Mr Mullins expects there will be major fires over coming months and also a possibility of floods in some states, requiring emergency workers to cross borders to provide assistance. 

‘I know that the current chiefs have a very high level of readiness at all times, because the likelihood of extreme weather events is far greater than it was a decade or two decades ago,’ he said.

He warned our ability to fight fires this season might become more challenging because fire-dousing aircraft borrowed from the US could stay there to address their longer fire seasons.

Mr Mullins warned California is expected to experience its worst fire season just as Australia’s fire season begins to intensify.

‘There’s finite resources worldwide … California, Colorado and Idaho, are having their fire seasons lengthened so they don’t let the large aircraft go that we lease for our summer,’ he said.

‘So if we have big fires now there’s only one, maybe two, big water bombing aircraft in Australia and the big helicopters are all working in California and Colorado.’

AFAC chief executive Rob Webb said climate change had lengthened the bushfire season in a number of regions, but spring was the typical peak for northern areas.

‘There’s no doubt through the changing climate, our fire seasons are getting longer but the typical peak of the fire season in northern Australia is this time of year, that August and into-September period, and it works its way south into the summer months,’ he explained.

‘But the key thing is, a normal season still means bushfires in Australia and whether it be spring or into the summer months, it’s an important time for people to be prepared.’

His main concern is the potential of ‘flash droughts’ suddenly turning land into tinderboxes for catastrophic bushfires in a matter of weeks (pictured, Black Summer fires in 2019)

Massive stretches of Australia have a greater-than-average likelihood of being hit by ‘significant’ bushfires this upcoming season (pictured, AFAC’s spring bushfire outlook)
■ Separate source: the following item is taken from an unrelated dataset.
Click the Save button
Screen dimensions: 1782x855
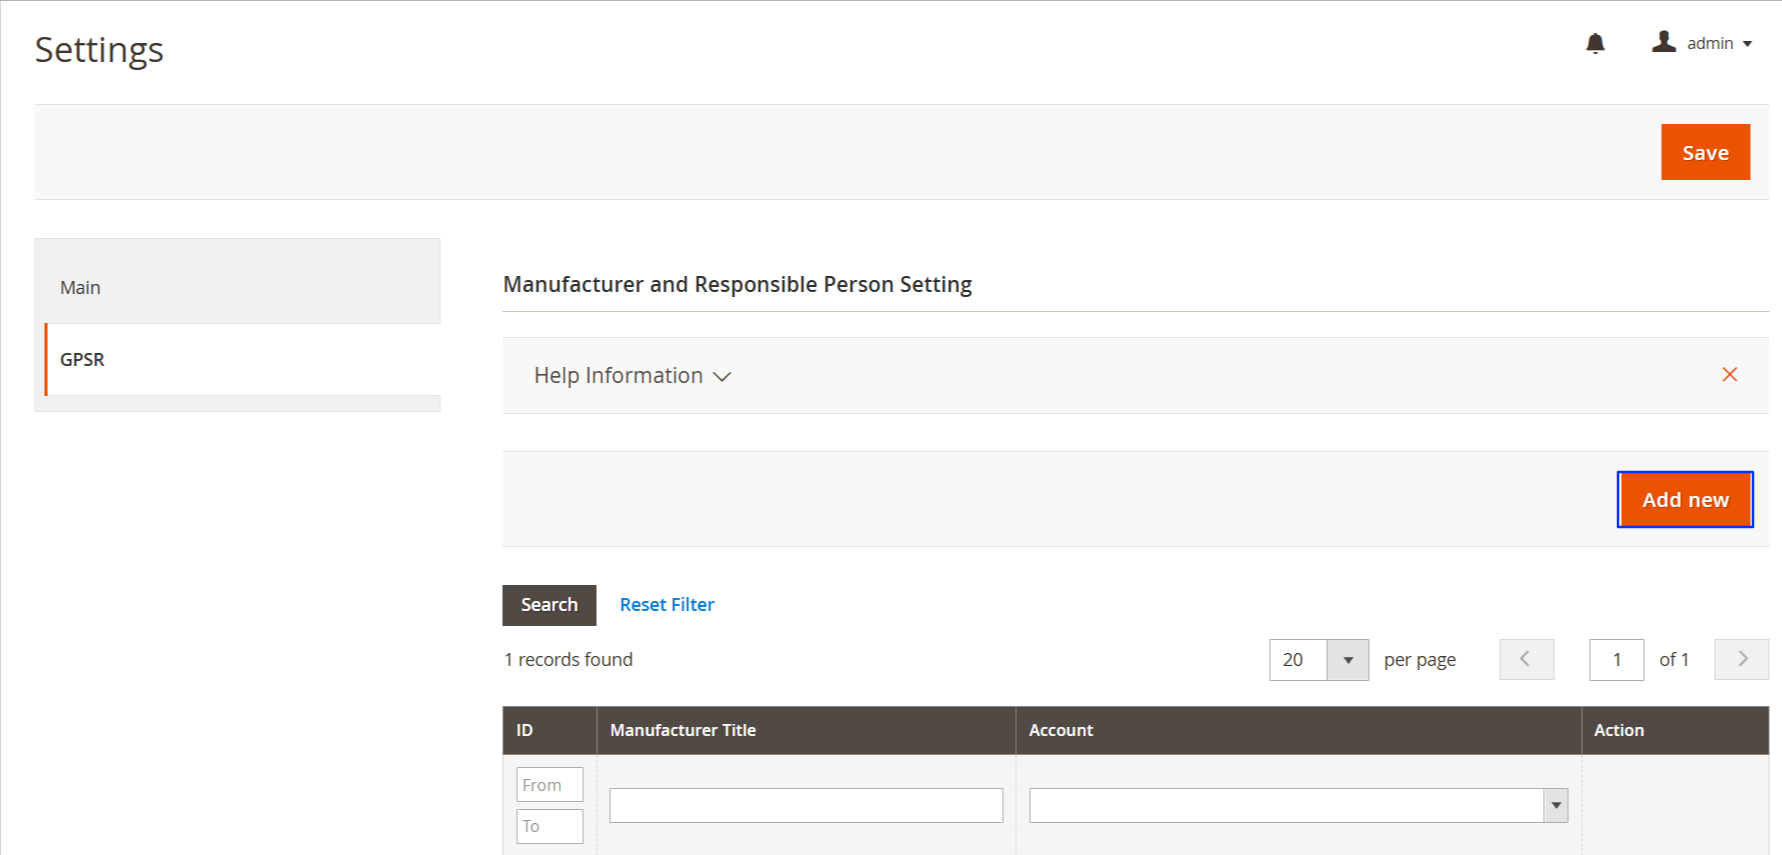(x=1705, y=152)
The firefighter said the likelihood of extreme weather events had increased over the past two decades and were becoming more devastating (pictured, flooding in Moree, NSW, in 2022)

A number of heat records have fallen in recent weeks, including Australia’s hottest winter temperature being set at Yampi Sound, northeast of Broome in WA, on August 26.
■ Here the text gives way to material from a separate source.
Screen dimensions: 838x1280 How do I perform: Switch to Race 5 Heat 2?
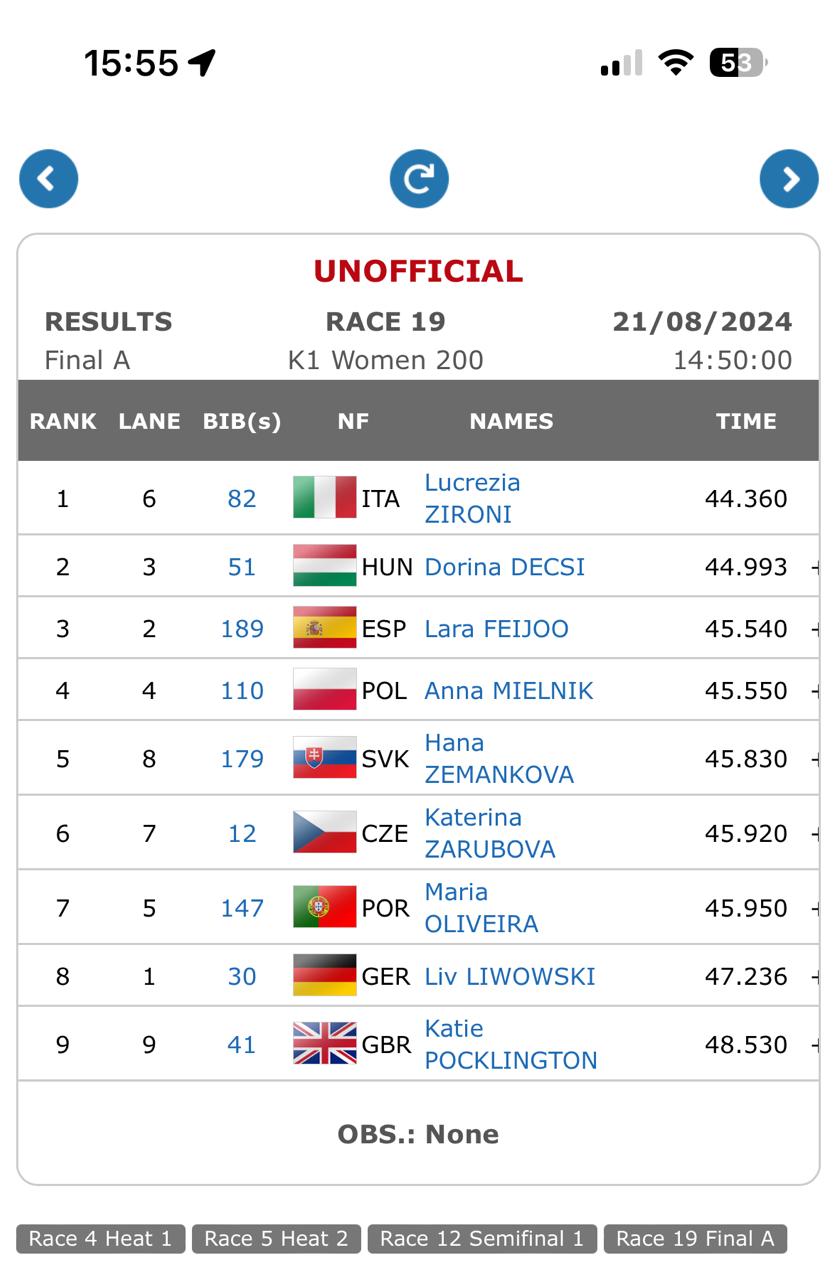coord(276,1239)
The 41.6C high eclipsed a 41.2C record also set in WA in August 2020.

A top of 40C in the NT’s northwest set a new August record, while SA broke its monthly record on August 24 when the mercury reached 39.4C at Oodnadatta – almost 3C higher than a record set in 1946.

Widespread bushfires have already broken out in several states, including dozens of blazes in NSW after unseasonal late-winter heat.

Mr Webb said the hot conditions in the lead-up to spring created ideal conditions for fires to spread.

‘Anytime vegetation is put under strain, if you get particularly warm or dry conditions, that dries out and evaporates, so it’s easier for any fires that do start to take hold a bit quicker,’ he said.

‘It will tend to dry the fuels out a little bit more and that’s what we need for a bad fire season, something to burn.’

Hot conditions are predicted to continue through spring.